Frederique Rattue is one such woman. When the London mum found out her son would have to be delivered by caesarean due to health reasons, Rattue wanted to ensure he got the same start in life as her other three children, who were born vaignally.
She described the process in an interview with a UK website, saying that a sterile gauze is first folded into a fan shape to maximise surface area. It's then "moistened with sterile water and inserted into the vagina and left to 'colonise' for one hour," she said.
"The gauze is then removed and put into a sealed bag until the birth of the baby.
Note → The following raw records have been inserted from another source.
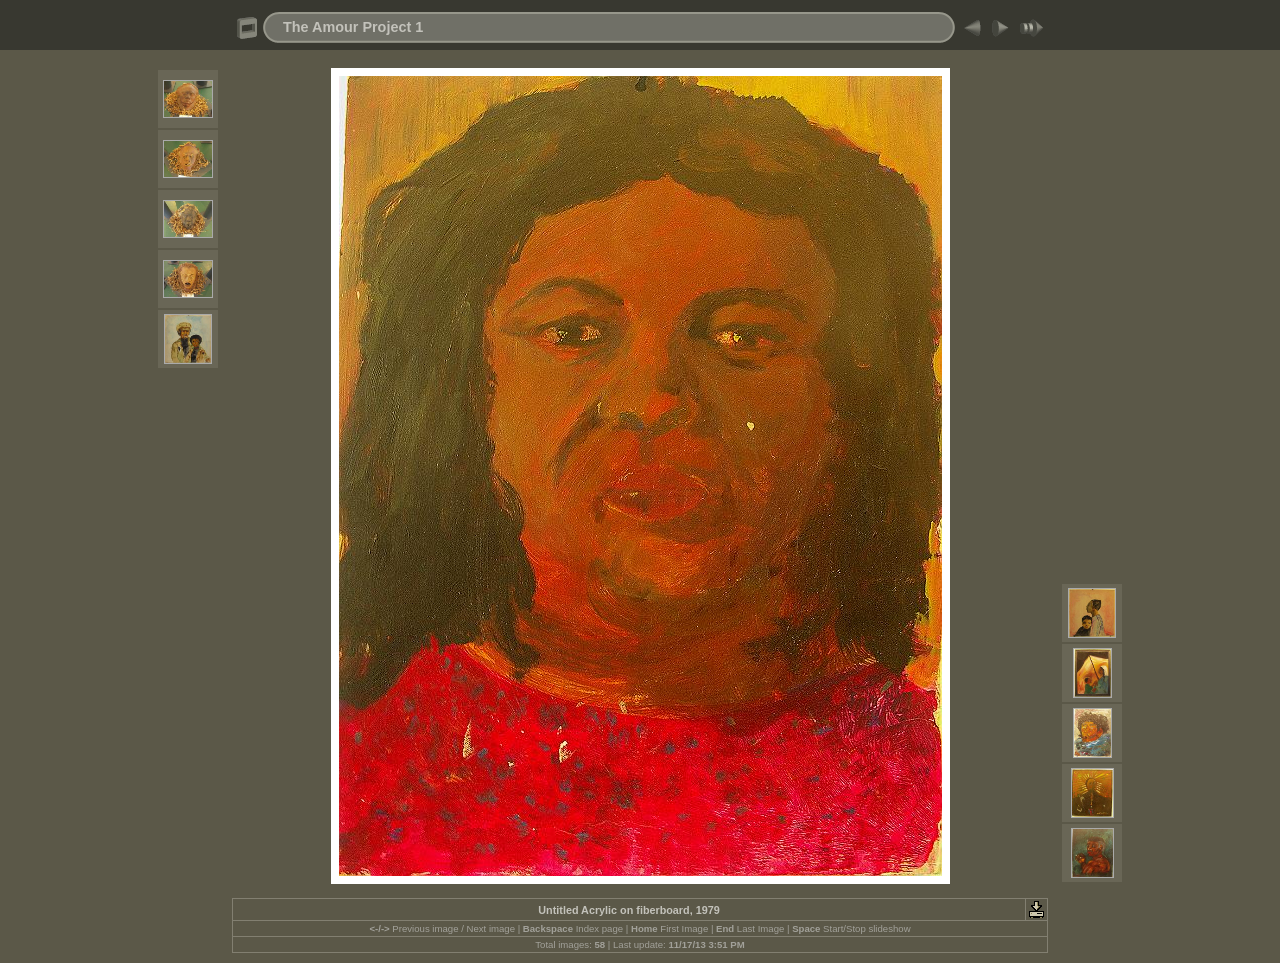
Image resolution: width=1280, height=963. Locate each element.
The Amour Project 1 (353, 27)
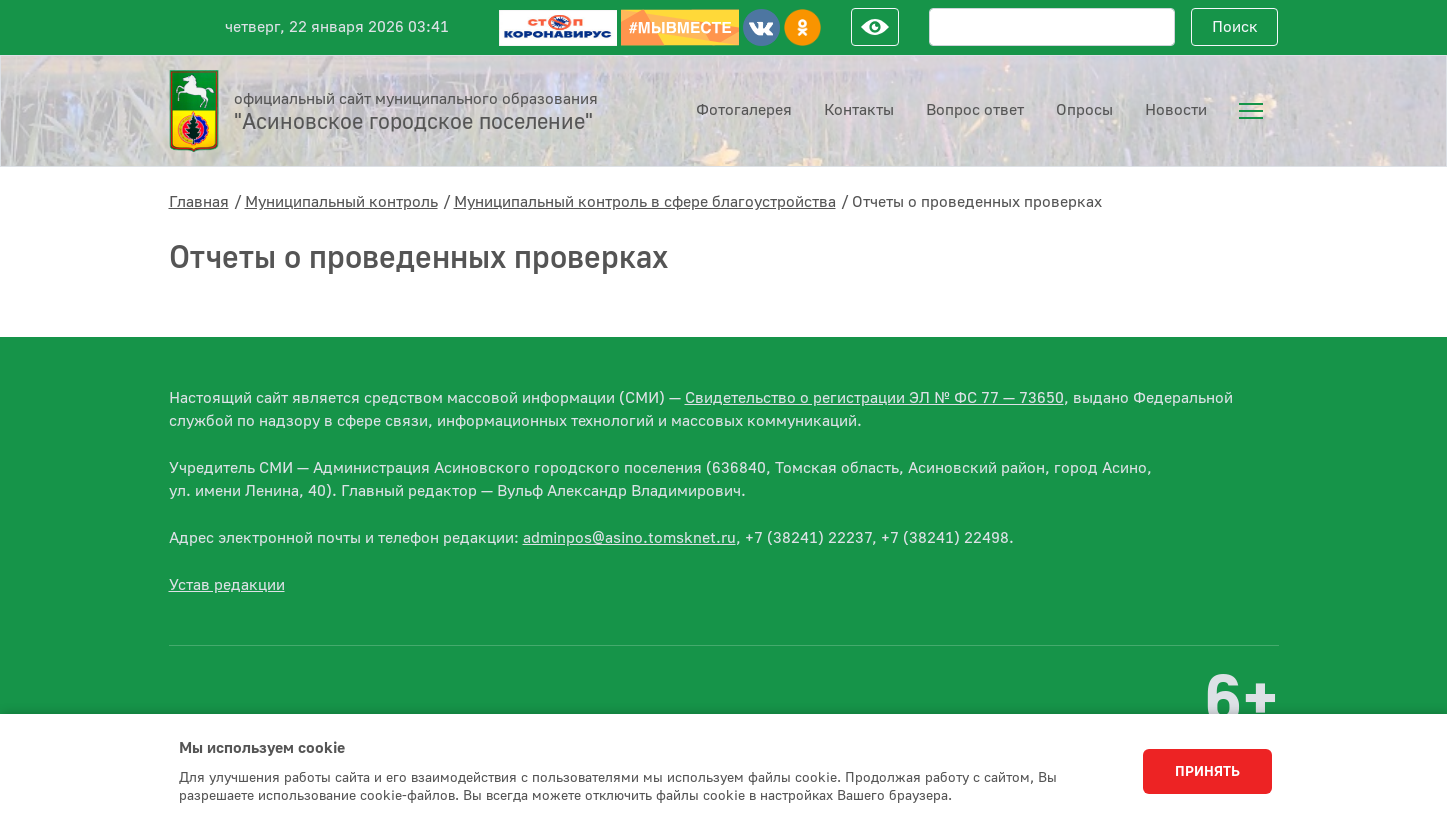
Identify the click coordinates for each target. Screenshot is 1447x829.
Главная (199, 202)
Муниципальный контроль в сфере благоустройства (645, 202)
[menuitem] (1251, 111)
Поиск (1235, 27)
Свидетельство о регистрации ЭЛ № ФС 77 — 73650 (874, 398)
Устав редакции (227, 585)
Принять (1207, 772)
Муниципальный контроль (341, 202)
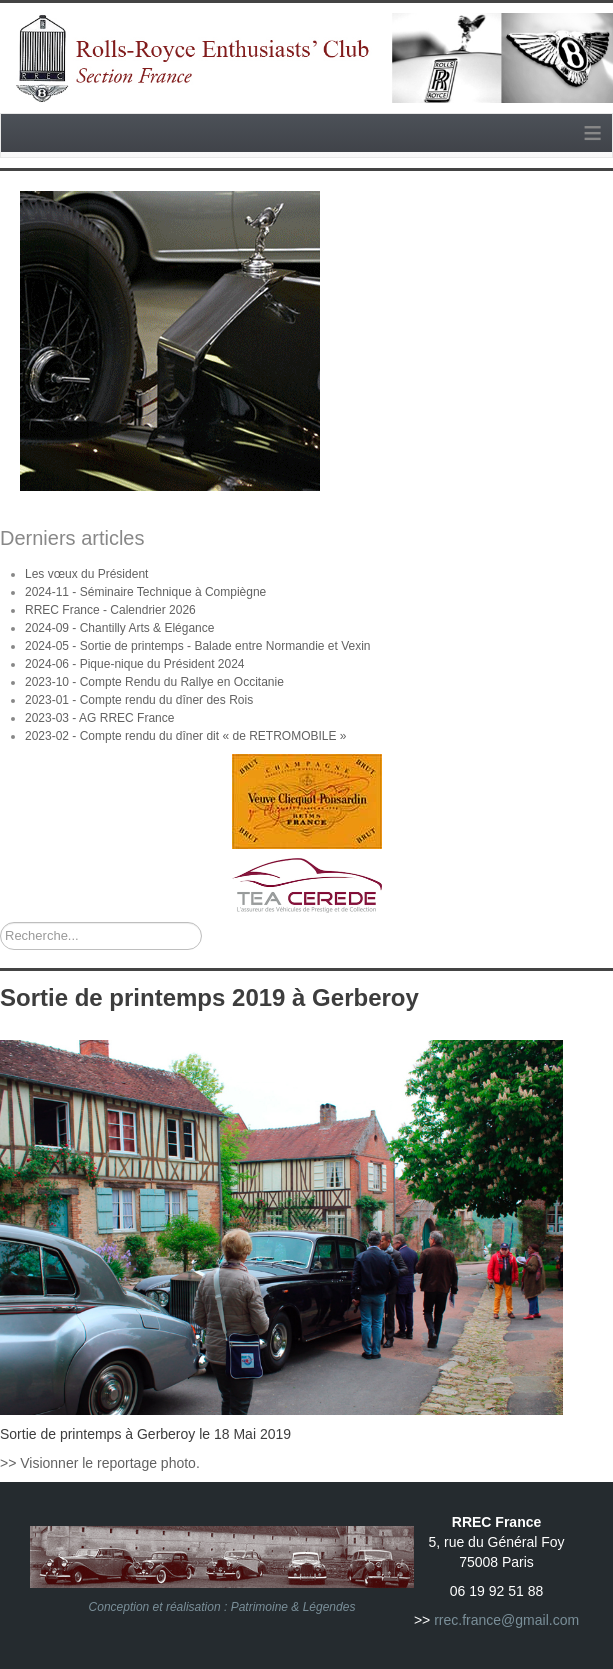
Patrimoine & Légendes (293, 1607)
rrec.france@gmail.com (506, 1620)
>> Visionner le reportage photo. (100, 1463)
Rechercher (0, 922)
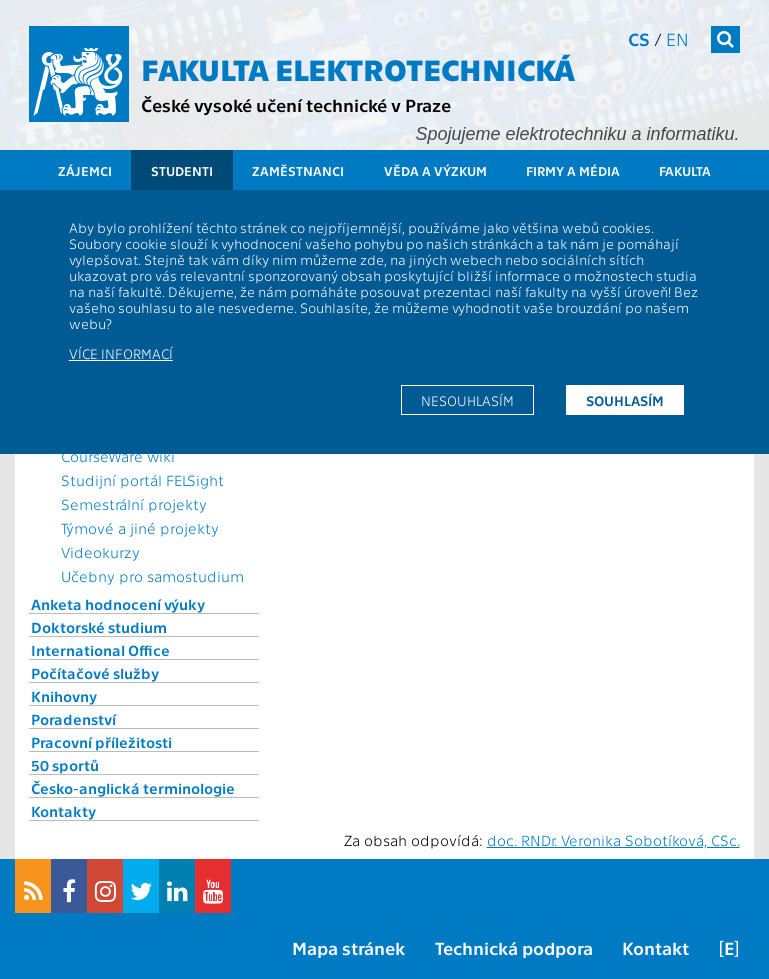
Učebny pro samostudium (152, 576)
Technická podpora (514, 947)
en (677, 38)
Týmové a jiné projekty (140, 528)
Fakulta (685, 170)
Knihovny (64, 696)
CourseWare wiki (118, 456)
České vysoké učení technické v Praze (296, 104)
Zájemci (85, 170)
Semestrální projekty (134, 504)
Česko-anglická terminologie (133, 788)
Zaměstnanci (298, 170)
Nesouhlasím (467, 400)
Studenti (182, 170)
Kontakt (655, 947)
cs (639, 38)
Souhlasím (625, 400)
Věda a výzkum (435, 170)
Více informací (121, 353)
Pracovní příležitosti (101, 742)
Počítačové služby (95, 673)
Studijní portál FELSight (142, 480)
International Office (100, 650)
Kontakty (63, 811)
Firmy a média (573, 170)
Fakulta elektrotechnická (358, 68)
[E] (729, 947)
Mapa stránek (348, 947)
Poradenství (73, 719)
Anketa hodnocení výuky (118, 604)
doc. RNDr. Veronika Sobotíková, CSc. (613, 840)
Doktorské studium (99, 627)
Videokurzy (100, 552)
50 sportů (65, 765)
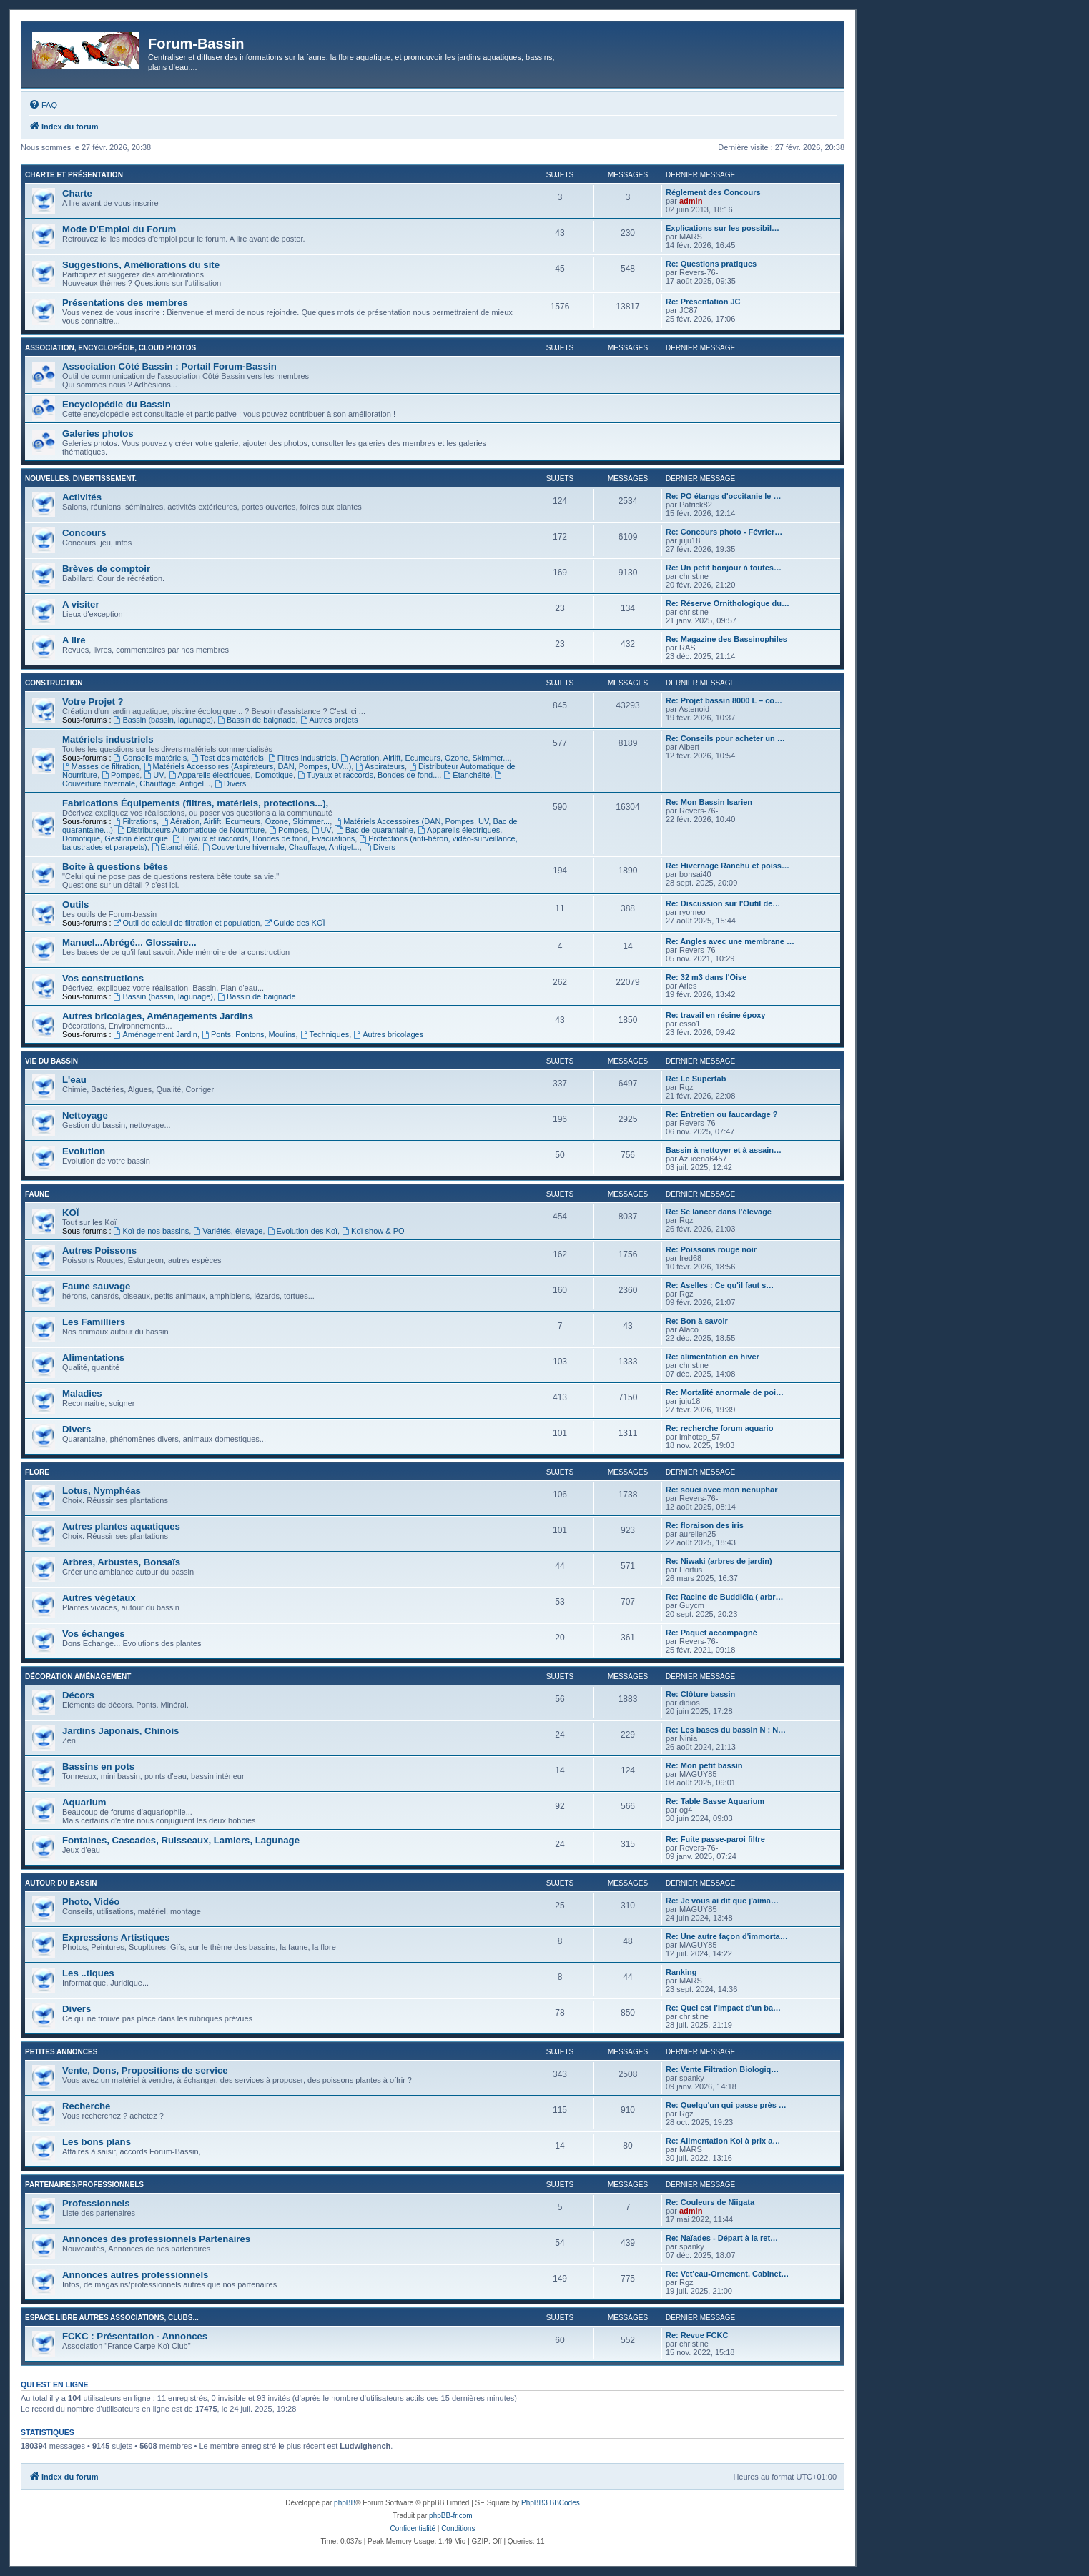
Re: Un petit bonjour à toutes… (724, 567)
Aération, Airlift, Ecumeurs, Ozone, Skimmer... (425, 757)
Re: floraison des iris (705, 1525)
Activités (82, 497)
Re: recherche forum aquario (719, 1428)
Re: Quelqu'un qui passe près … (726, 2105)
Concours (84, 532)
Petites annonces (61, 2052)
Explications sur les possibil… (722, 228)
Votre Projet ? (93, 701)
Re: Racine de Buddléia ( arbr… (724, 1596)
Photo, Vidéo (90, 1901)
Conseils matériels (150, 757)
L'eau (74, 1079)
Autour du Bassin (61, 1883)
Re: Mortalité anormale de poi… (725, 1392)
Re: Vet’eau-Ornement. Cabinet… (727, 2273)
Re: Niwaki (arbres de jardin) (719, 1561)
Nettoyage (85, 1115)
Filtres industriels (302, 757)
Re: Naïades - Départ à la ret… (722, 2238)
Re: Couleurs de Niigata (710, 2202)
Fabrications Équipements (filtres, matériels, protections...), (195, 803)
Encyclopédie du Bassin (116, 404)
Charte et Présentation (74, 175)
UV (154, 775)
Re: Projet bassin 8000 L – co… (724, 700)
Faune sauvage (96, 1286)
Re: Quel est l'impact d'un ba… (723, 2007)
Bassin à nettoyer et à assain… (724, 1150)
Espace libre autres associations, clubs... (112, 2318)
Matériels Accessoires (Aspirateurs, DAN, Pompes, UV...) (248, 766)
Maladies (82, 1393)
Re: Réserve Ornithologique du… (727, 603)
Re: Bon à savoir (697, 1321)
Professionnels (96, 2203)
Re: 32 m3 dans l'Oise (706, 977)
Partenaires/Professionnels (84, 2185)
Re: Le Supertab (696, 1078)
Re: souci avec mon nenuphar (721, 1489)
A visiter (80, 604)
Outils (75, 904)
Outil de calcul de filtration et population (187, 922)
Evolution (83, 1151)
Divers (230, 783)
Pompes (120, 775)
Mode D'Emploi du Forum (119, 229)
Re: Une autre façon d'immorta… (727, 1936)
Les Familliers (93, 1322)
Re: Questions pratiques (711, 263)
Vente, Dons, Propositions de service (145, 2070)
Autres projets (329, 719)
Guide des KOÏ (295, 922)
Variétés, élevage (227, 1231)
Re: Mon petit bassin (704, 1765)
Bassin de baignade (256, 719)
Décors (78, 1695)
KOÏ (70, 1212)
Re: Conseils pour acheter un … (725, 738)
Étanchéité (466, 775)
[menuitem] (43, 105)
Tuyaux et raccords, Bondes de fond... (368, 775)
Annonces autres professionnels (135, 2274)
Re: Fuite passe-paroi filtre (715, 1839)
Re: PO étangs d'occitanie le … (724, 496)
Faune (37, 1194)
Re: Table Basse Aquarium (715, 1801)
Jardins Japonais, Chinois (120, 1730)
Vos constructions (103, 978)
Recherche (86, 2106)
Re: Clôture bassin (700, 1694)
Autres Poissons (99, 1250)
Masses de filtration (100, 766)
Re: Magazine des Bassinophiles (726, 639)
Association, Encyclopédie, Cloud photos (110, 348)
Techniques (325, 1034)
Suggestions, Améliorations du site (141, 264)
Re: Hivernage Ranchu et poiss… (727, 865)
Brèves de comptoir (106, 568)
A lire (74, 640)
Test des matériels (227, 757)
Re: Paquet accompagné (711, 1632)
When the baby is given to mum at birth, the midwife can then pass the swab over the baby's face to mimic passage through the birth canal."
Evidence so far shows that this has a positive impact on the human microbiome, although it still doesn't give the same result as a vaginal birth.
According to Dr Maria Gloria Dominguez-Bello, Associate Professor in the Human Microbiome Programme at NYU, analysis shows that gauze seeding doubles the
number of bacteria that caesarean babies were exposed to.
However, she highlights that results of the vaginal process are six times higher, because the vaginal delivery exposes the baby to a lot more bacteria.
"That's logical because during labour, the baby is rubbing against the mucosa of the birth canal for a long time and bacteria start growing even before the baby is out - growing and colonising the baby during birth," she told Best Daily.
"Also, C-sections involve antibiotics, and we don't know what the effect is of that gram of penicillin."
So what do our experts here in Australia say, and is this something we can expect to see more of in the future?
Hannah Dahlen, professor of midwifery at the University of Western Sydney, says more research is needed.
"There's been a lot of work on the microbiome regarding diet and stress, but in the last few years there's been much more focus on birth because of the realisation that there is about 300-400 bacteria in the vagina that the baby ingests and is exposed to on its way out," she says.
"There's also a realisation that what we actually thought was a sterile uterine environment isn't, and that there are bacteria present in the placenta and amniotic fluid as well."
Despite this, and the link to a healthier microbiome through vaginal birth, Dahlen says we need to wait for further results before all women start gauze seeding.
"I worry about women doing this sort of thing in different ways and, unfortunately, there are some women who are doing it and doing it secretly because they feel unsupported in a public domain," she says.
In the meantime, Dahlen advises that there are ways in which all women can positively prime their babies microbiome after birth, regardless of how they arrived.
"What we absolutely know and have strong scientific based evidence on is that both skin to skin after birth and exclusive breastfeeding is key in developing healthy microbiome," she says.